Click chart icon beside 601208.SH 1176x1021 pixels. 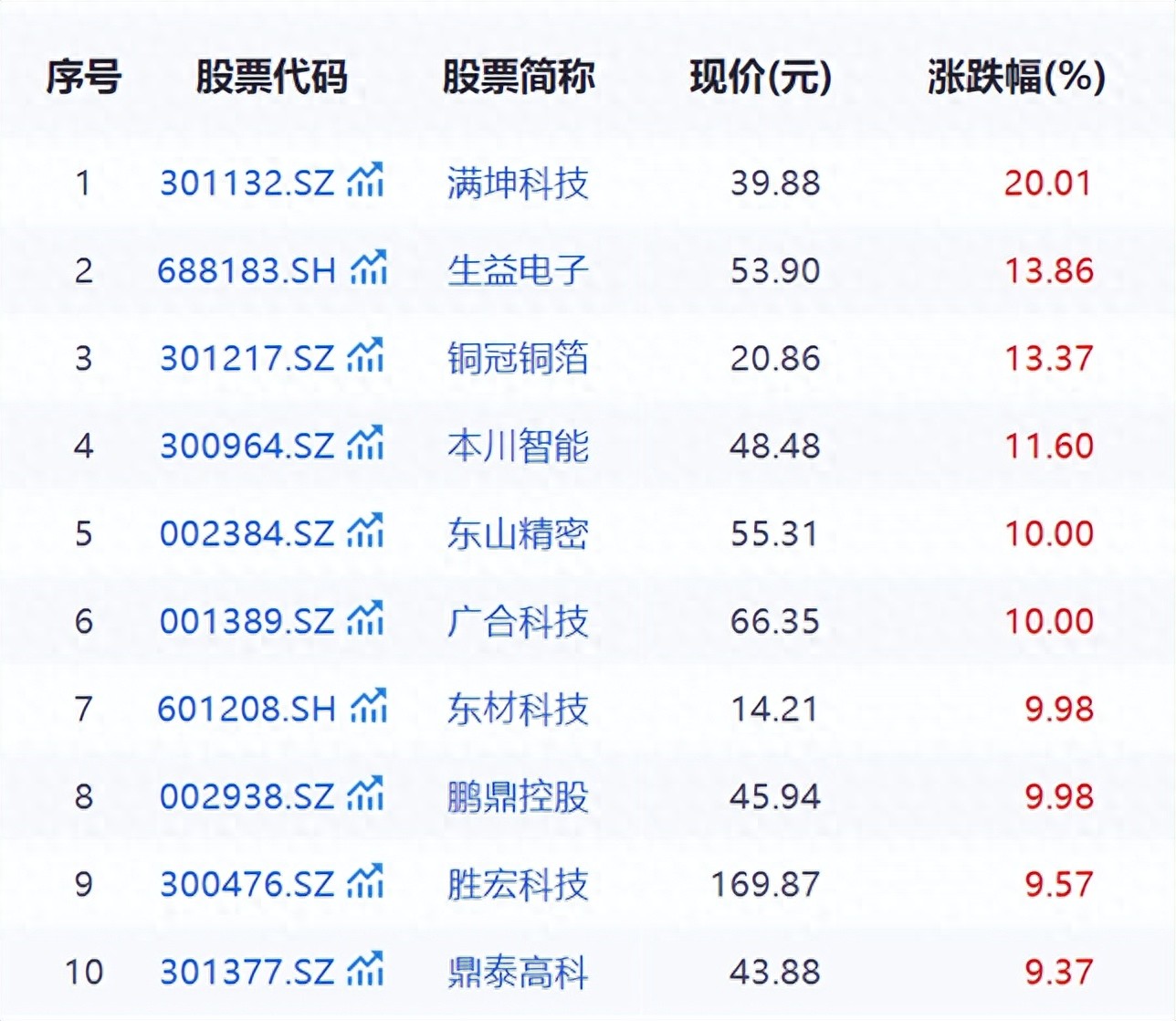(369, 707)
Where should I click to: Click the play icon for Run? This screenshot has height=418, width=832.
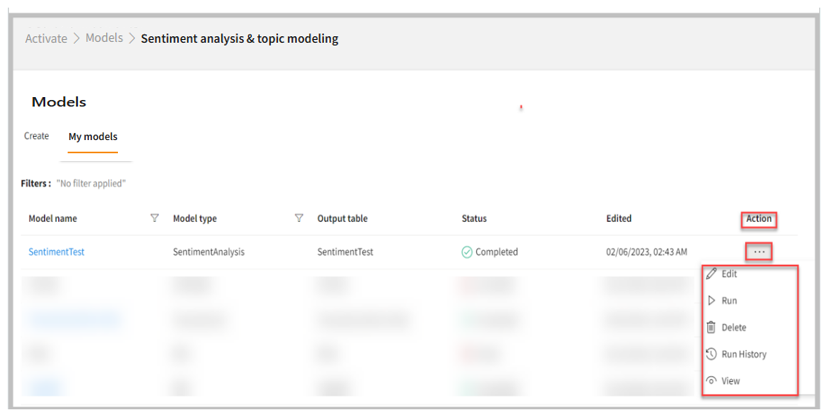click(x=711, y=301)
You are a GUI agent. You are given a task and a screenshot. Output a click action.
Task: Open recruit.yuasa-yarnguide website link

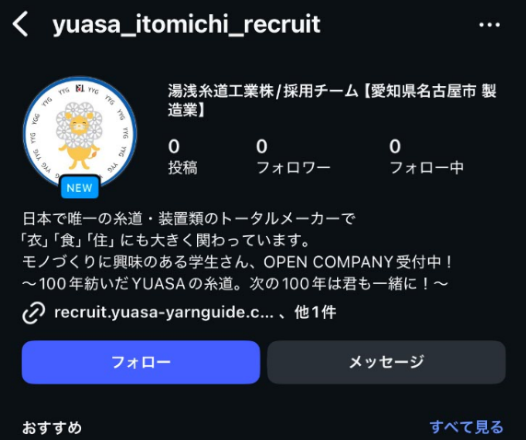coord(164,313)
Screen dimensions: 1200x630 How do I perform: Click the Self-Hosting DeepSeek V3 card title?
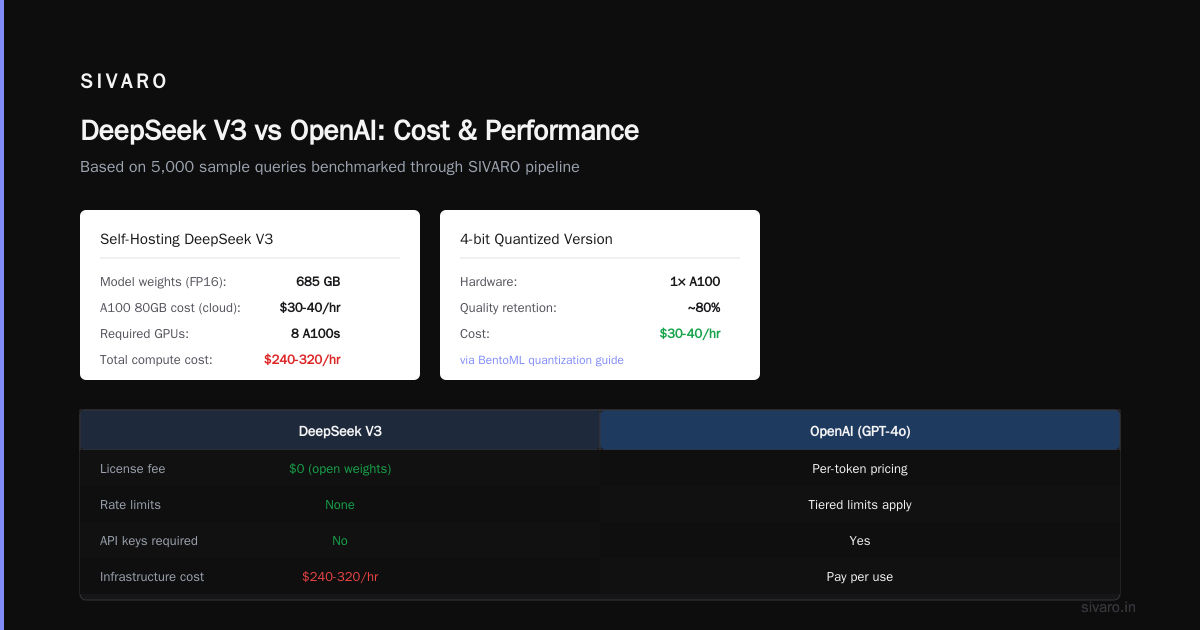[x=186, y=239]
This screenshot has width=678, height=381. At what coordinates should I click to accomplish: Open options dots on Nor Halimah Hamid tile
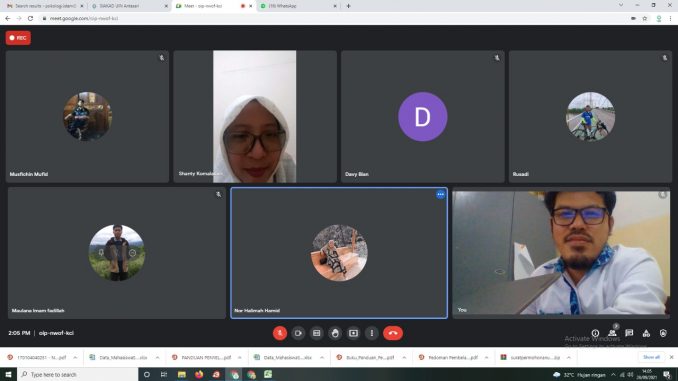pyautogui.click(x=440, y=195)
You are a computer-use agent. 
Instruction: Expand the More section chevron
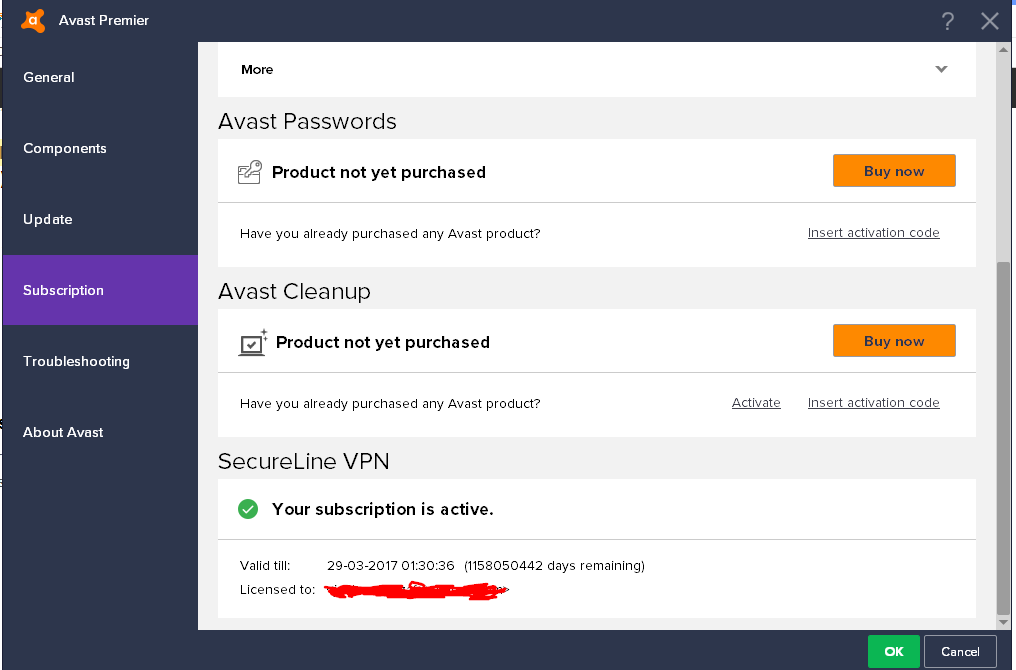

----------

→ Work instruction: Work through the records line by line and tally those that include the word "agent". Give the number alone.

→ Written solution: 2